Trois questions à Frédéric Tiberghien, président de Finansol

Finansol regroupe les acteurs de la finance solidaire. A l’occasion de la semaine de l’épargne solidaire, du 4 au 11 novembre, nous avons interviewé son président sur l’utilité de cette épargne pour les associations et son potentiel de développement.

 

Dans un contexte d’augmentation de la collecte de l’épargne solidaire, y a-t-il réellement un moyen de changer d’échelle et de compter cette épargne comme une force de construction des entreprises de l’économie sociale et solidaire ?

On constate actuellement une forte dynamique de l’épargne solidaire, dont le montant s’élève à 5 milliards d’euros. Il y a des acteurs dans l’économie sociale et solidaire qui ont beaucoup grandi et atteint une taille significative, par exemple, Habitat et humanisme qui lève plusieurs millions d’euros tous les ans, Terre de liens qui achète chaque année des terres agricoles pour plusieurs millions d’euros après avoir fait appel public à l’épargne. L’épargne solidaire représente actuellement 0,2 % de l’épargne des ménages.
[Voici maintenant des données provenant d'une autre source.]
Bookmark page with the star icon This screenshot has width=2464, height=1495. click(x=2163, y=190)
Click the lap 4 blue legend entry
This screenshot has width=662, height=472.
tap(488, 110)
Pour donner plus d’ampleur à ce mouvement, sous la présidence de mon prédécesseur, l’association Finansol s’est fixée comme objectif, d’ici une quinzaine d’années, d’arriver à 1 %, de cette épargne, ce qui veut dire passer à environ 35 milliards d’euros. Pour ce faire, nous soutenons la thèse qu’il faudrait introduire des compartiments solidaires dans de nombreux produits, tout d’abord, dans l’assurance-vie, à l’instar de ce qui existe déjà dans l’épargne salariale où l’épargnant a le choix d’orienter son argent dans ce type de compartiment. Rappelons que le stock d’épargne de l’assurance vie, c’est 1 500 milliards d’euros, ce qui représente un potentiel considérable. 

Nous tenons le même raisonnement pour l’épargne réglementée, je pense à tous les livrets, le livret A, le livret développement durable, etc. Il serait judicieux de commencer d’abord par mettre un volet solidaire dans le livret développement durable qui est déjà fléché sur des emplois d’activités proches de l’ESS. Voilà les grandes lignes sur lesquelles nous agissons prioritairement et ce dans un contexte porteur avec la préparation de la loi sur l’économie sociale et solidaire, et l’on sait le gouvernement très favorable aux investissements dans le secteur.
 
Quels sont les outils qui peuvent particulièrement soutenir les associations ? 
 
Nous sommes dans une période intéressante où la typologie des moyens accessibles à l’ESS est en train de se renouveler. Par exemple il a y eu avec le programme d’investissement d’avenir (PIA) surtout des prêts participatifs, on peut imaginer qu’il y ait d’autres possibilités. Comme les banques prêtent moins aux PME et PMI, le gouvernement veut développer des fonds de prêts par les compagnies d’assurance ; des assureurs ont déjà émis des montants importants, je considère qu’il n’y a pas de raison que certains gros émetteurs de l’ESS ne puissent pas figurer dans ces fonds de prêts. La banque publique d’investissement (BPI) qui se met en place dispose d’une enveloppe de 500 millions destinés à l’ESS. Ce qui va se traduire, entre autres, par des prêts participatifs. Je pense aussi au crowdfunding (le financement participatif, ndlr), dont la collecte est importante et rapide, qui peut financer des petits projets. Il ne faut pas en attendre de solutions miracles, mais ce qui est intéressant dans le crowdfunding est qu’il permet à des projets, notamment associatifs, qui n’auraient pas pu être financés de bénéficier surtout de dons et de prêts, et il touche également un public large. J’ai toujours pensé que la part du don pour financer les associations pouvait croître. Le crowdfunding fait partie des nouveaux outils. Nous sommes dans une période d’accélération, il faut positionner cette panoplie d’instruments de manière complémentaire pour le financement de l’ESS. 
 
Comment les entreprises de l’économie sociale, qui disposent de capacités de placements peuvent-elles être parties prenantes de la finance solidaire ?
 
Les financements solidaires que nous voulons promouvoir, ce sont des placements longs, c’est l’économie réelle. Il faut que l’épargnant accepte de mobiliser ses fonds au moins pendant cinq ans avec une faible rémunération. Proposer de collecter de l’épargne à court terme, je ne suis pas certain que ce soit une bonne piste. Je préfère dire à ceux dans l’économie sociale qui ont de l’argent disponible, investissez-le vous-mêmes dans des projets innovants, prenez des risques, encouragez des entrepreneurs, développez des services, etc., plutôt que d’avoir des placements à court terme.